**What the task asks**
Please transcribe only the lines that run from the line bearing "The image size is (1024, 512)." to the end of the entries, keeping both end lines. Skip the pictures.

Pixel coordinate grounding data

****

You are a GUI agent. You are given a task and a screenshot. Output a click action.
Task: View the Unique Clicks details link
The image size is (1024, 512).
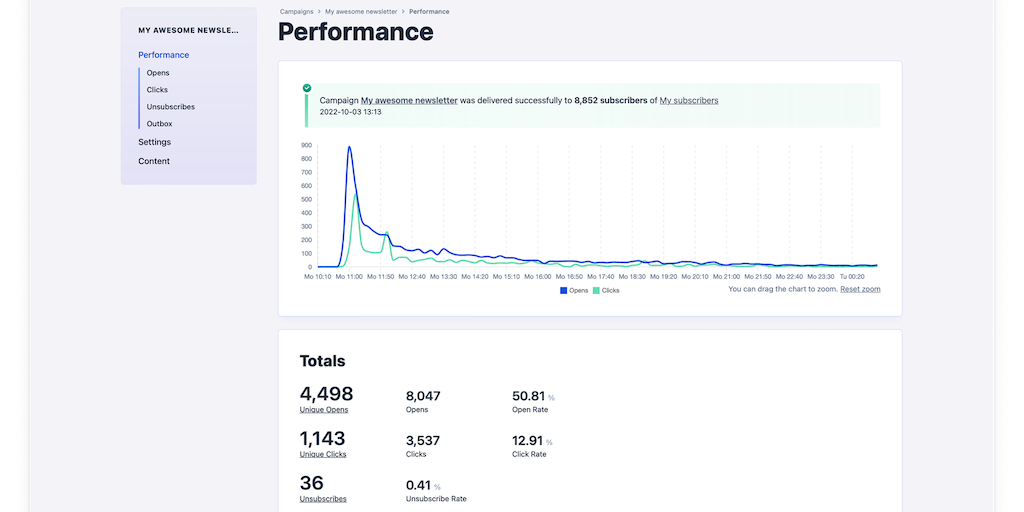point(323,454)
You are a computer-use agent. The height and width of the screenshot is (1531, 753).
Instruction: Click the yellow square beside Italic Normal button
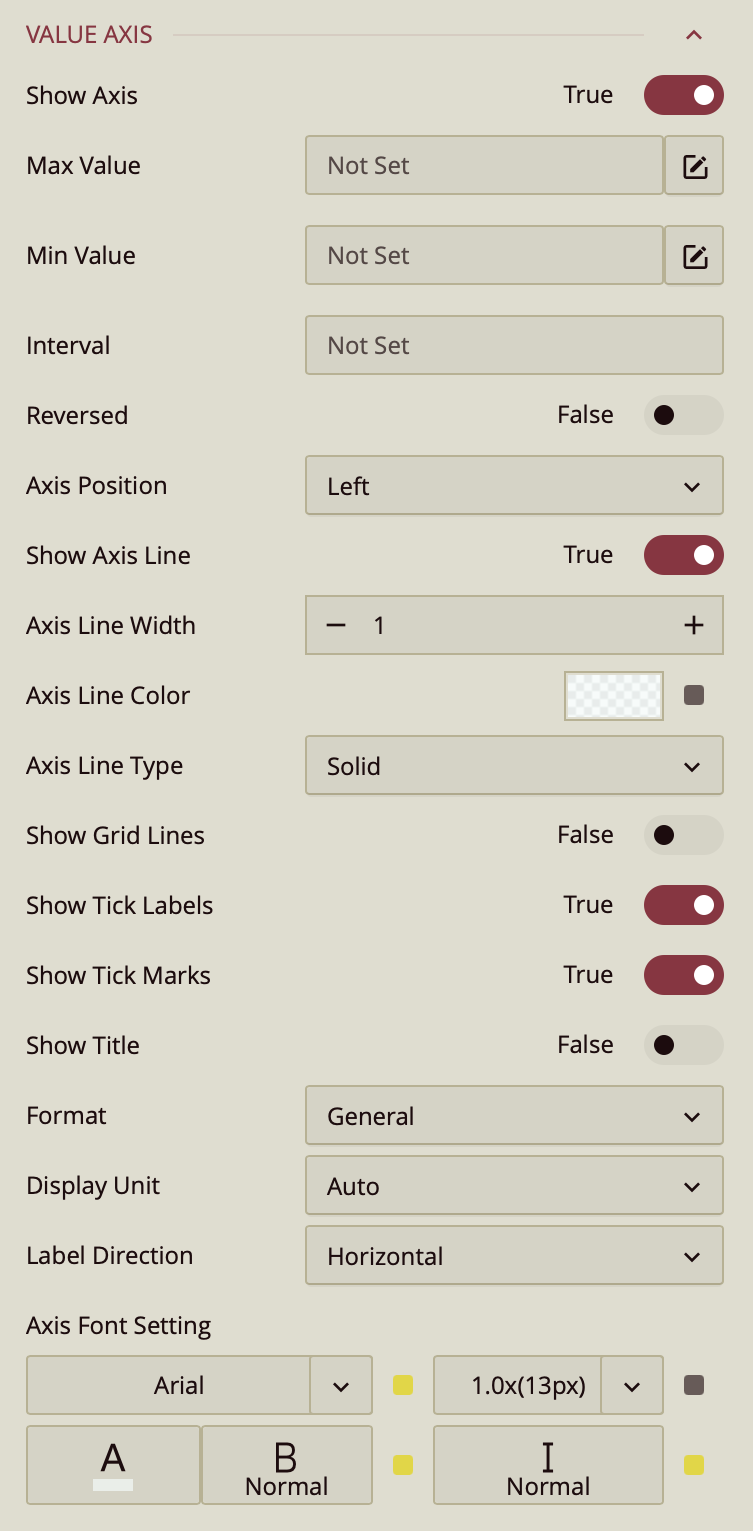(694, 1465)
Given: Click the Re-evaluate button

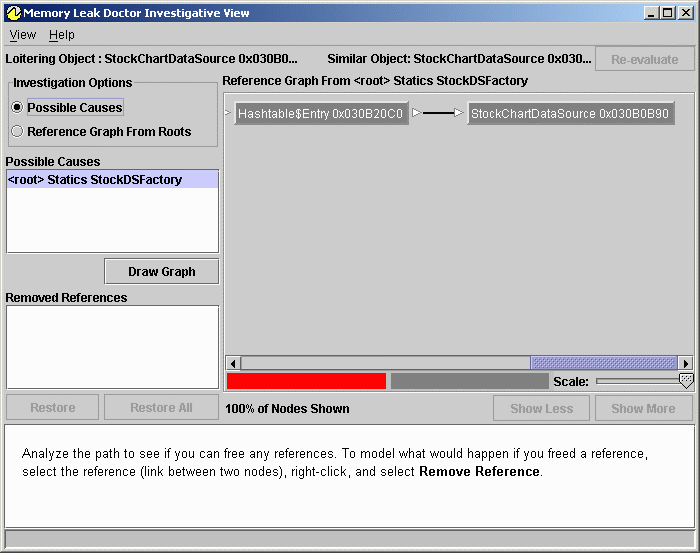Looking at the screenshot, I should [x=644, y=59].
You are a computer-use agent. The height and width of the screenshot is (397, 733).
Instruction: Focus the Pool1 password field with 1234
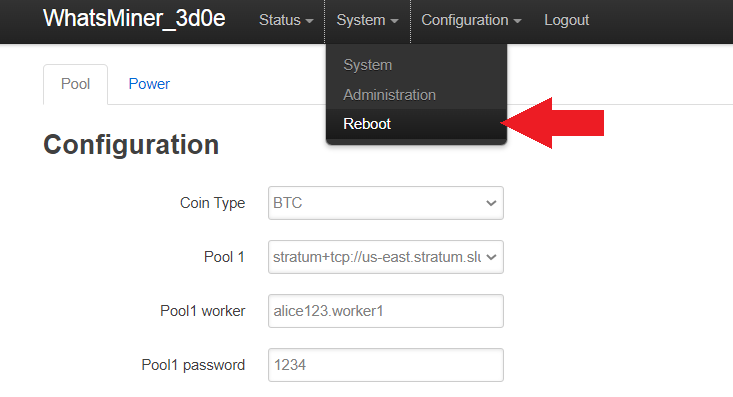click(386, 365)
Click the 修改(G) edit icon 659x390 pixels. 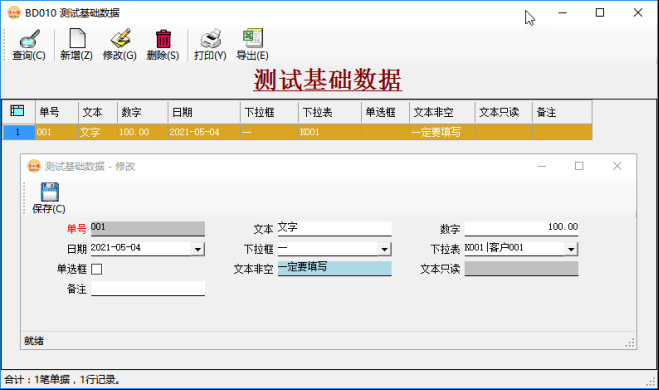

****

**Answer box**
The image size is (1024, 512).
point(323,454)
You are a computer-use agent. The height and width of the screenshot is (1531, 753).
Instruction: Click the yellow square beside Italic Normal button
(694, 1465)
Given: Click the Re-evaluate button

Looking at the screenshot, I should [x=644, y=59].
You are a computer-use agent. The height and width of the screenshot is (397, 733).
Instruction: Focus the Pool1 password field with 1234
click(386, 365)
Click the 修改(G) edit icon 659x390 pixels. 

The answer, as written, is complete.